We live in a world inundated with sounds and rarely do we spend time in complete silence. To many of us silence is uncomfortable and we inevitably try to fill the void with sound. We listen to podcasts, turn on the TV, putter around the house, and text on our phones just to invite sound in. We are constantly accompanied by background noise of some sort. Despite this, philosophers and other tell us repeatedly, as novelist Herman Melville wrote, “All profound things and emotions of things are preceded and attended by silence.”
Silence is good for your brain. In a 2013 study of mice published in the journal Brain, Structure and Function researchers used differed types of noise and silence and monitored the effect the sounds and silence had on the brain. Scientists discovered that when the mice were exposed to two hours of silence per day, they developed new cells in the hippocampus. The hippocampus is the region of the brain that is associated with memory, learning and emotion.
Recently there have been many news articles about executives embracing silence in meetings. Perhaps the Buddhist monks thousands of years were onto something when they choose to embrace silence. Just some of the reasons monks take vows of silence are to improve awareness of the self, to quiet and calm the mind, and to train themselves to listen more than to speak.

Set of tasks:
**A.** Translate this sentence from the passage on silence into Spanish: "The hippocampus is the region of the brain that is associated with memory, learning and emotion."
**B.** Resume the passage on silence with a new paragraph that follows on from its final sentence.

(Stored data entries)
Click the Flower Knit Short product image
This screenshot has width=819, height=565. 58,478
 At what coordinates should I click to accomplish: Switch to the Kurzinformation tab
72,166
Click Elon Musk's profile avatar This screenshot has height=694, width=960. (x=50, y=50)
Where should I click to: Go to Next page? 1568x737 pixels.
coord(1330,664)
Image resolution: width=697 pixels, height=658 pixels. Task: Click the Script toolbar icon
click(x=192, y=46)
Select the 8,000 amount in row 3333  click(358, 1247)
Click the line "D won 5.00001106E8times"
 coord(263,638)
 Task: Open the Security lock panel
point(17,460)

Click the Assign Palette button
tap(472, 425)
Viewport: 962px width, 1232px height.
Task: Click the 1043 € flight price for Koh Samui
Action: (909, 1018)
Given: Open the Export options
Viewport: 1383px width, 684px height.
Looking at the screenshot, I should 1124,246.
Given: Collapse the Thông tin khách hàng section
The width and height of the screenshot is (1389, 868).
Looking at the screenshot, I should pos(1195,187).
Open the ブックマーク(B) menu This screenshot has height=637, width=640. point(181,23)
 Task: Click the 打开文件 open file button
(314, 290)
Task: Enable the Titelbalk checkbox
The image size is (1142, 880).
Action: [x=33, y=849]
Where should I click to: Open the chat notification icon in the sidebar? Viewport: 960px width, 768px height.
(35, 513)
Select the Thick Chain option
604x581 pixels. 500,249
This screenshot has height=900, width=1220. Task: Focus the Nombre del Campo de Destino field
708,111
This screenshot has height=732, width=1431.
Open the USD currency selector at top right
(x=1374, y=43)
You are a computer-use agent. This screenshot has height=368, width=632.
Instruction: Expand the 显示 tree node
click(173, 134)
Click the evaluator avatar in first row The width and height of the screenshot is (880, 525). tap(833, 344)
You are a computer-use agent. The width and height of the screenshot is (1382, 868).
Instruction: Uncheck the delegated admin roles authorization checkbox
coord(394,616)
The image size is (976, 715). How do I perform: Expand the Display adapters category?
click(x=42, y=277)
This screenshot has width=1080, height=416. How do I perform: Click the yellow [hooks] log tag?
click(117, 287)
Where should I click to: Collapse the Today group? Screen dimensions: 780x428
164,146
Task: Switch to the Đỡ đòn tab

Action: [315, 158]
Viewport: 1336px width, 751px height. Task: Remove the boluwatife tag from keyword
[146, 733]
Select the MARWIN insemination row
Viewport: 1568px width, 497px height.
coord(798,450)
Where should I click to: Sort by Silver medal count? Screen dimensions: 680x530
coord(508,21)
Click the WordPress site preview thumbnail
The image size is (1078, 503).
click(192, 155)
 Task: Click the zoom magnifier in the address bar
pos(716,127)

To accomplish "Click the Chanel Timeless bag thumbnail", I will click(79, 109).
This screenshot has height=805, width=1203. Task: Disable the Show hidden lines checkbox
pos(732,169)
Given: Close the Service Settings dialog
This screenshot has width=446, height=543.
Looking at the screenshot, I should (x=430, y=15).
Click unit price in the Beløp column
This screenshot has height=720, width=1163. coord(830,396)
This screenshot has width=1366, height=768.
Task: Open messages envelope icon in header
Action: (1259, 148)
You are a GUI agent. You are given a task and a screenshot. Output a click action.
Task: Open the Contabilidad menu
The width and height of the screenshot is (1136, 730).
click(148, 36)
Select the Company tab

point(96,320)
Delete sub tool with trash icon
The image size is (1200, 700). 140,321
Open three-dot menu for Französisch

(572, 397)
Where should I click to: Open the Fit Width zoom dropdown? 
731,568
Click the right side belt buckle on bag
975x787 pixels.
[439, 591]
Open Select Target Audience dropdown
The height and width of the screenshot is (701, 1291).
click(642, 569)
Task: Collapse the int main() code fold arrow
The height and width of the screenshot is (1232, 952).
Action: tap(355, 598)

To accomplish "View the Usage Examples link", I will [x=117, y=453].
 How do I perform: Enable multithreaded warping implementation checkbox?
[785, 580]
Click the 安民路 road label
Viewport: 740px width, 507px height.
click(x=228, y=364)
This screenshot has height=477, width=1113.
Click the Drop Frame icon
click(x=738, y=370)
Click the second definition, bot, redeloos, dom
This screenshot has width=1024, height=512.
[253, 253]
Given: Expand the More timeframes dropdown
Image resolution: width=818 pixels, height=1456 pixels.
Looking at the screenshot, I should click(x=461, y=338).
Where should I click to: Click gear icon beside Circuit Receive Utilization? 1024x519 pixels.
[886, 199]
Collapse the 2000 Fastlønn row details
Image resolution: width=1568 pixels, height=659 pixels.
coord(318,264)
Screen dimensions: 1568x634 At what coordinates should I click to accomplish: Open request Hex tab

Responses to the exercise:
**A.** El hipocampo es la región del cerebro que está asociada con la memoria, el aprendizaje y la emoción.

**B.**
When was the last time you sat in complete silence?
While I’ve encouraged listening to classical music in to improve your mood, try silence. Meditation is one of the best ways to bring silence into your life. Start with setting the timer on your phone for a minimum of two minutes. If you are feeling ambitious, try for five. In a comfortable seated position either in a chair or seated on the floor, sit up straight, pull your shoulder blades towards each other, think of your ears above your shoulders, your shoulders directly above your hips. Inhale and exhale through your nose. Relax your jaw and when you close your eyes focus your gaze between your eyebrows. Sit as quietly as possible and follow your breath through each inhalation and each exhalation.